Exciting new books

It just so happens that three of my friends from writing workshops are coming out with their debuts this spring. As it turns out, this spring is a very strange time to be bringing out a book into the world — coronavirus has upended most book parties and closed many bookstores. Parties are moving online in some fun, creative solutions, yet I fear that many writers and many bookstores are going to suffer for it.

All that is an aside more than a preamble to my intro of four exciting new books. I know these projects closely, from reading multiple drafts, and I cannot wait to see how they look between the covers.

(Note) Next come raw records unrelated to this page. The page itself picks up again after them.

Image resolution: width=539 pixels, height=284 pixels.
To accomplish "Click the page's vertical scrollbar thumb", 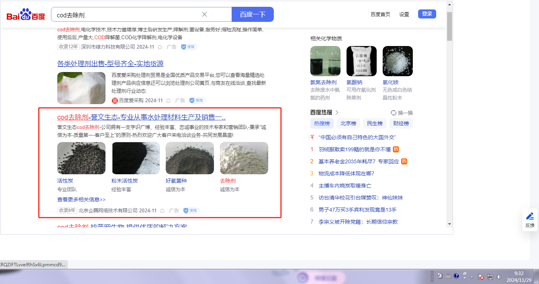I will [449, 26].
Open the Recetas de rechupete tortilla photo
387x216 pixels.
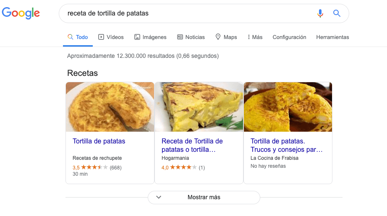coord(110,107)
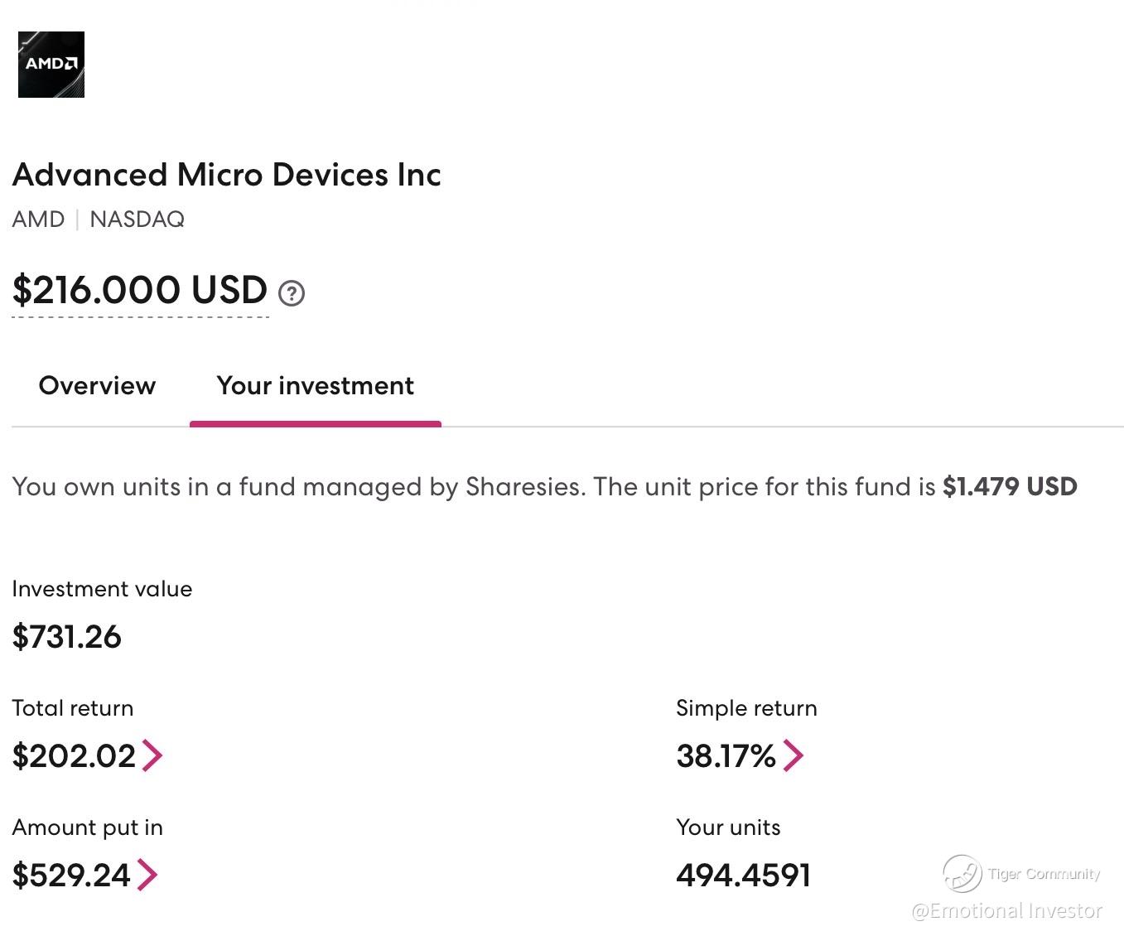Click the 494.4591 units figure

743,876
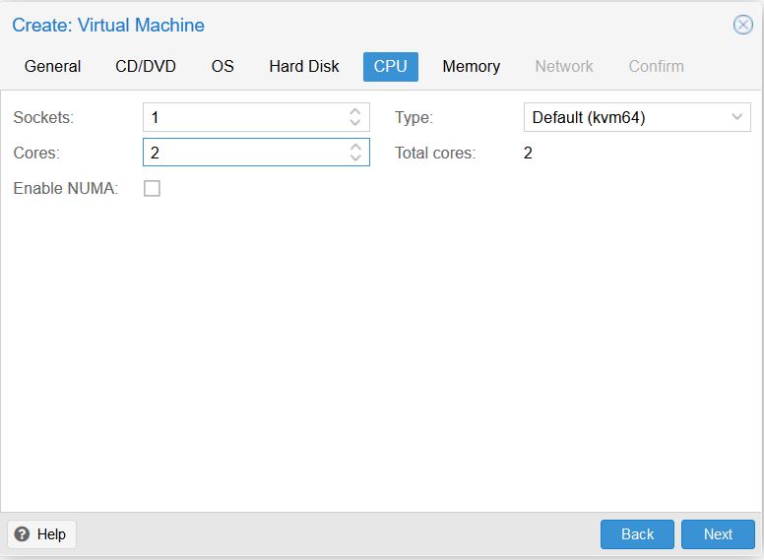Select the Memory tab
Image resolution: width=764 pixels, height=560 pixels.
click(472, 66)
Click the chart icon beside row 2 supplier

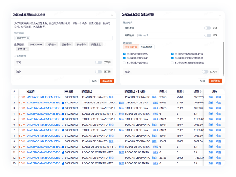pos(63,103)
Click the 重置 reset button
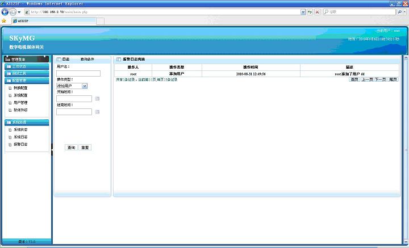Screen dimensions: 409x248 coord(85,148)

The Pelton Papers by Mari Coates, is a novel from the life of Agnes Pelton, a modernist painter who died in 1961 and is only now finally finds recognition. An exhibit of her work is currently on tour around the nation, and who knows how the coronavirus will affect people’s ability to view the art. Once you read the book, though, you are going to be looking for this art in every museum out there, my promise.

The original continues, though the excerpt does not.